Auch Angehörige von Minderheiten mögen das bestehende Recht und die gegenwärtige Ordnung anders beurteilen. Die New York Times schrieb, viele der amerikanischen Neger seien „überzeugt, daß die neue Tendenz in Amerika, Recht und Ordnung in den Vordergrund zu stellen, auf Kosten des Negers“ gehe. Die Farbigen fordern ein Recht und eine Ordnung, die für sie soziale Gerechtigkeit und gleiche Möglichkeiten bedeuten.
Die Bevölkerung gewisser armer Gebiete steht auf dem Standpunkt, daß die bestehenden Gesetze sie unterdrückten, daß sie sie zwängen, sich von einem kleinen Stückchen Land kärglich zu ernähren, und sie in einem Zustand der wirtschaftlichen Versklavung halten würden.
Auch andere Personen, die zwar keineswegs arm sind, haben die Auffassung, gewisse Gesetze seien ungerecht. Sie mögen zum Beispiel ziemlich viel Einkommensteuer bezahlen müssen, sehen aber, daß gewisse Reiche wenig oder gar keine bezahlen, weil sie ihr Geld in einem steuerfreien Unternehmen investiert haben. Oder sie mögen bestraft werden, weil sie ihren Wagen auf der verkehrten Straßenseite geparkt haben. Doch das mag der einzige freie Platz gewesen sein, weil nicht genügend Parkplätze vorhanden sind. Wenn viele solche Mißstände bestehen, mögen die Leute in Verzweiflung geraten, was einen rebellischen Geist zur Folge hat.

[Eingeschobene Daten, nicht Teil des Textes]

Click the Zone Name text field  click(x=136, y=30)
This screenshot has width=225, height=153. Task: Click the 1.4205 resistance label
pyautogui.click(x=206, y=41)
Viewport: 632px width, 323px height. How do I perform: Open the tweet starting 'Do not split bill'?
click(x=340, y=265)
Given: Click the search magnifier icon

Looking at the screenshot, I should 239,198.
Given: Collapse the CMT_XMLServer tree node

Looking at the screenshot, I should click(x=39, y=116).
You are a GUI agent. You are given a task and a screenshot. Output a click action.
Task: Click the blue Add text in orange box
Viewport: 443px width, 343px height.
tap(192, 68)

Ganz offensichtlich stimmt mit der heutigen Ordnung etwas nicht. Die Unzufriedenheit mit den bestehenden Verhältnissen wächst überall. Wie kann man den Mißständen entgegenwirken? Indem man jegliches Recht und jegliche Ordnung aufhebt, so daß jedermann tun und lassen kann, was ihm beliebt? Das würde zu Anarchie, zu einem Chaos führen. Irgendein Recht muß es geben; eine gewisse Ordnung ist erforderlich.

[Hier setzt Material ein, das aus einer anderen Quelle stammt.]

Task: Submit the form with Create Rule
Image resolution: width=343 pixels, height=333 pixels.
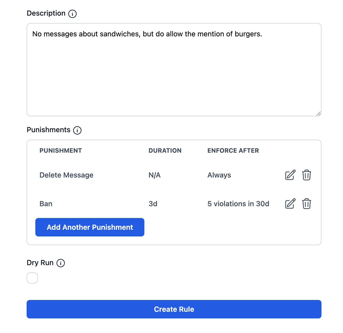Action: (174, 309)
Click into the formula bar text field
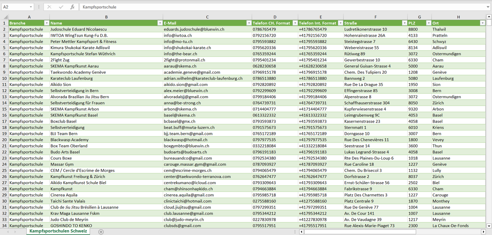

Die große Frage ist nur: Wessen Recht und Ordnung soll Geltung haben? Gibt es ein System, das nicht nur Recht und Ordnung zu schaffen vermag, sondern das auch wahre Gleichberechtigung für alle gewährleistet? Was ist in dieser Hinsicht alles unternommen worden? Haben die von Menschen geschaffenen Systeme die gesteckten Ziele erreicht? Vermögen sie die Probleme zu lösen?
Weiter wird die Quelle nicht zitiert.